When President Obama detailed proposals to reorganize and streamline certain government functions last week, some folks wanted to know why it took nearly a year to develop the plan.

One reason is the involvement of federal employees.

No, they didn’t gum up the bureaucracy or sit on their hands or hinder progress, as is too often the unfair and inaccurate caricature of government workers.

Instead, they were a valuable part of a long process leading to Obama’s announcement that six agencies dealing with business and trade would be consolidated into what is now the Commerce Department.

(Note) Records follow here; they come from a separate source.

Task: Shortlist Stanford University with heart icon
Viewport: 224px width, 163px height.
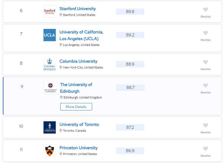Action: (205, 10)
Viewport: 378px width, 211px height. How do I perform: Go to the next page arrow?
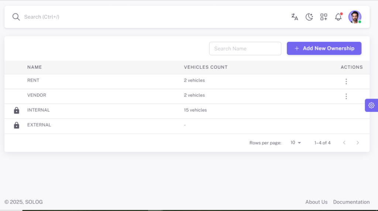click(x=358, y=143)
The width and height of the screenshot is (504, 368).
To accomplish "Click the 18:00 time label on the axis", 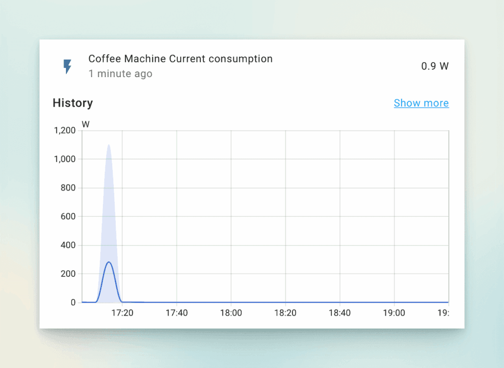I will click(231, 312).
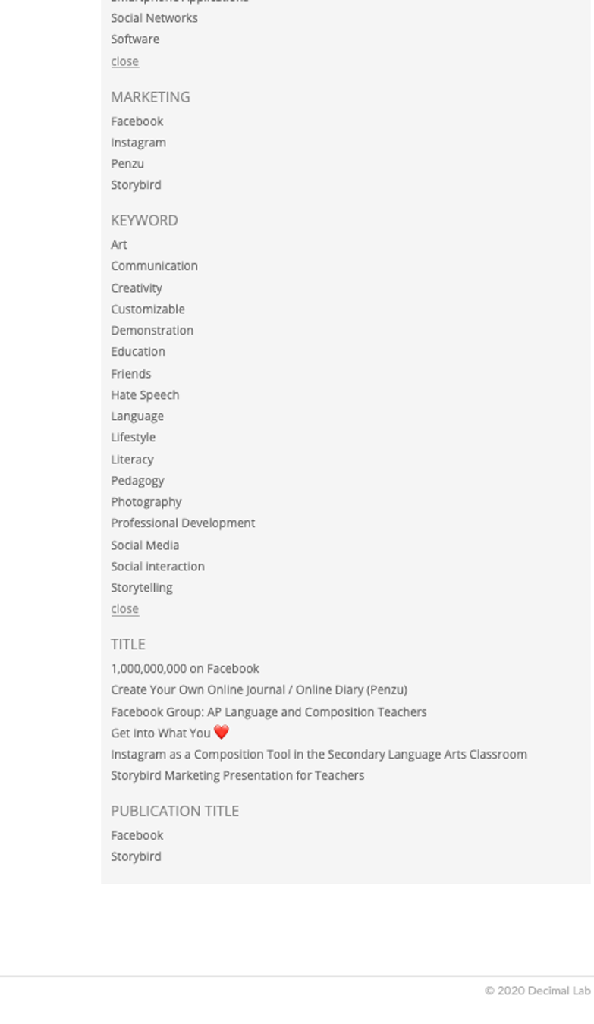
Task: Select Instagram in Marketing section
Action: (138, 143)
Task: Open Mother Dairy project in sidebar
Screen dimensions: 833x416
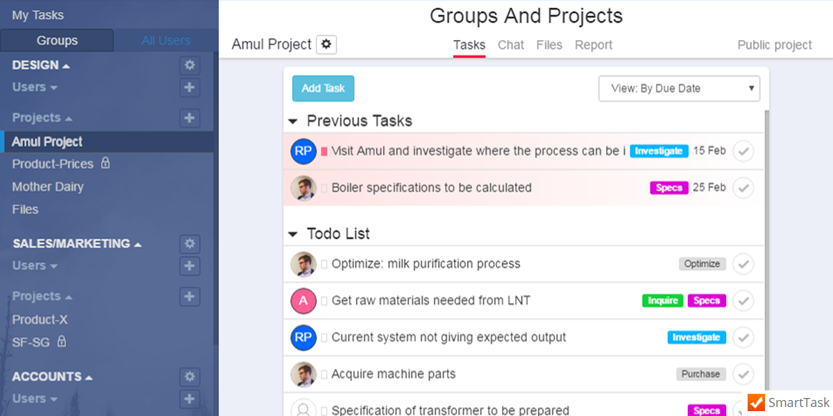Action: point(48,187)
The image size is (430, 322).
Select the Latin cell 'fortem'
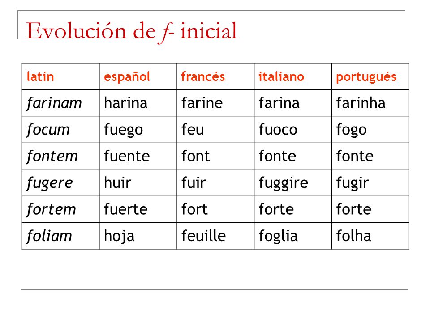(x=60, y=209)
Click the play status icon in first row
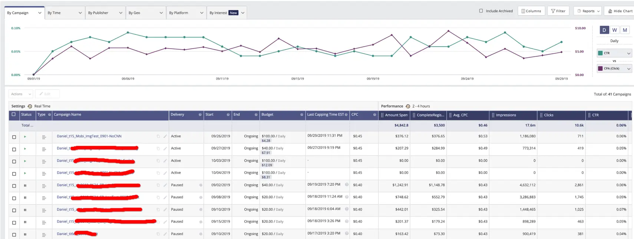Screen dimensions: 634x239 pos(25,137)
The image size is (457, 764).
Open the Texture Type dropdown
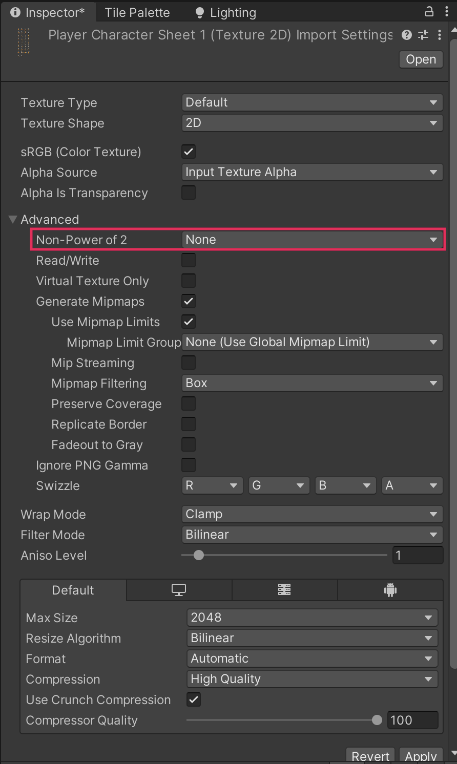pos(311,102)
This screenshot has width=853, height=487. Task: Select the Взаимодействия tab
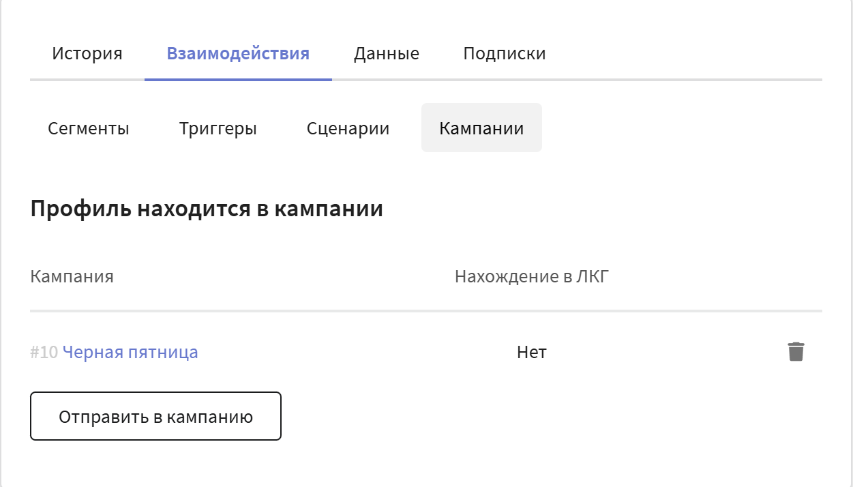pyautogui.click(x=238, y=54)
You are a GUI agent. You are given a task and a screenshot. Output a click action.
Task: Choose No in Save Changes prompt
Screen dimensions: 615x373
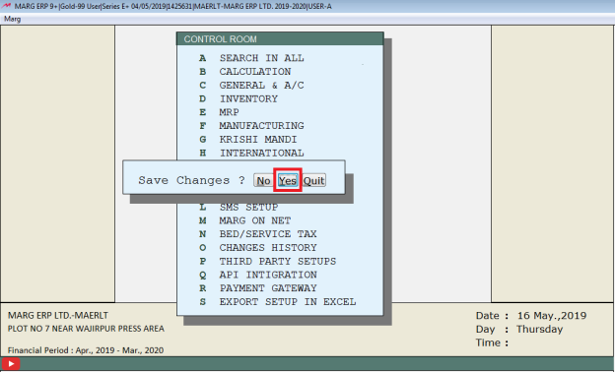pos(263,181)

The National Oceanic and Atmospheric Administration (NOAA), which takes the largest part of Commerce’s budget and includes the National Weather Service, would move to the Interior Department.

The reorganization proposal, which must be approved by Congress, took time, Jeffrey D. Zients, the administration’s chief performance officer, told reporters last week. “We talked to hundreds of businesses, reached out to federal employees,” he said. “This is very rigorous work, and we wanted to make sure we got it right.”

So now, the employees of the agencies concerned have a stake in what happens.  It is all about buy in. 

If November is Gingrich v. Obama we will have a clear contrast in styles.  I wonder if Gingrich sings.

 

President Barack Obama at the Apollo Theater on Thursday The President at the Apollo Theater

Photo: Shahar Azran/WireImage

Obama sings. Maybe that is the President’s secret weapon.